79. sigmoid10 ◴[] No.45069013{3}[source]
All of this boils down to selling to advertisers. There is no real difference between doing it yourself or having someone else in the chain. Doing it yourself may be more profitable - if you can scale. But that seems to be off the table here.
80. sigmoid10 ◴[] No.45069045{3}[source]
30% of ~4% is very little when you think about these valuations.
81. sigmoid10 ◴[] No.45069061{3}[source]
Only if they are in the ad selling business.
82. benterix ◴[] No.45073537{4}[source]
Well, yes and no - it gives them more plausible deniability ("oh, this particular piece just ended up in the training set by accident") if they get caught when compared to the previous ToS.
83. benterix ◴[] No.45073554{4}[source]
> These seem like randomly chosen generic grievances, not examples of companies making promises in their privacy policy (or similar) and breaking them. Am I missing some connection?
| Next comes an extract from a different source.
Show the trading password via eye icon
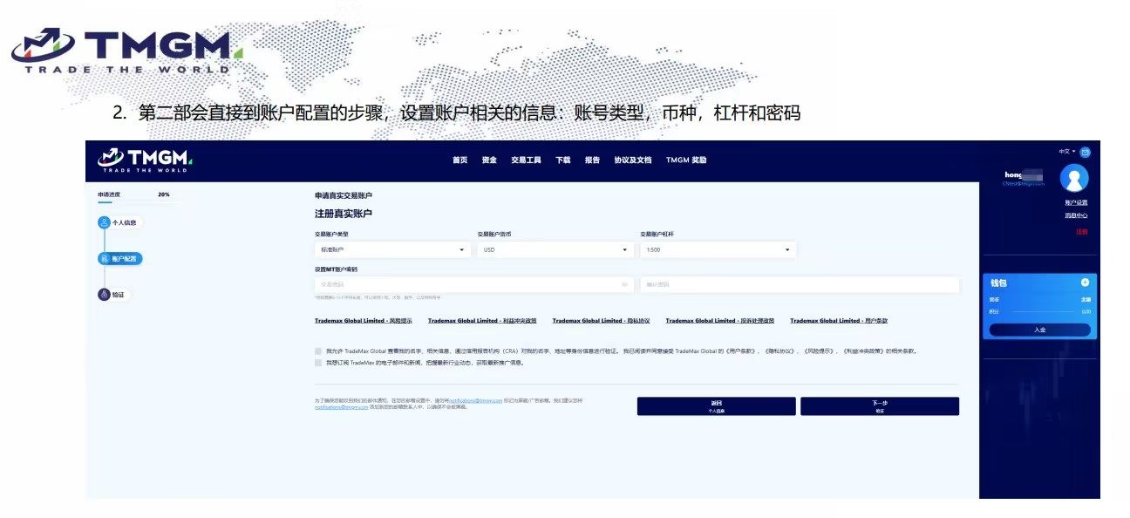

My point is that whenever we send our data to a third party, we can assume it could be abused, either unintentionally (by a hack, mistake etc.) or intentionally, because these companies are corrupted to the core and have a very relaxed attitude to obeying the law in general as these random examples show.

84. benterix ◴[] No.45073587{4}[source]
> The output is considered derivative and therefore it’s not illegal.

Well, this is what they claim. In practice, this is untrue on several levels. First, earlier OpenAI models were able to quote verbatim, and they were maimed later not to do that. Second, there were several lawsuits against OpenAI and not all of them ended. And finally, assuming that courts decide what they did was legal would mean everyone can legally download and use a copy of Libgen (part of "Books3") whereas the courts around the world are doing the opposite and are blocking access to Libgen country by country. So unless you set double standards, something is not right here. Even Meta employees torrenting Lingen knew that so let's not pretend we buy this rhetoric.

85. psychoslave ◴[] No.45091431{6}[source]
Do we have statistics on this? What is the healing rate compared to human psychotherapy if so?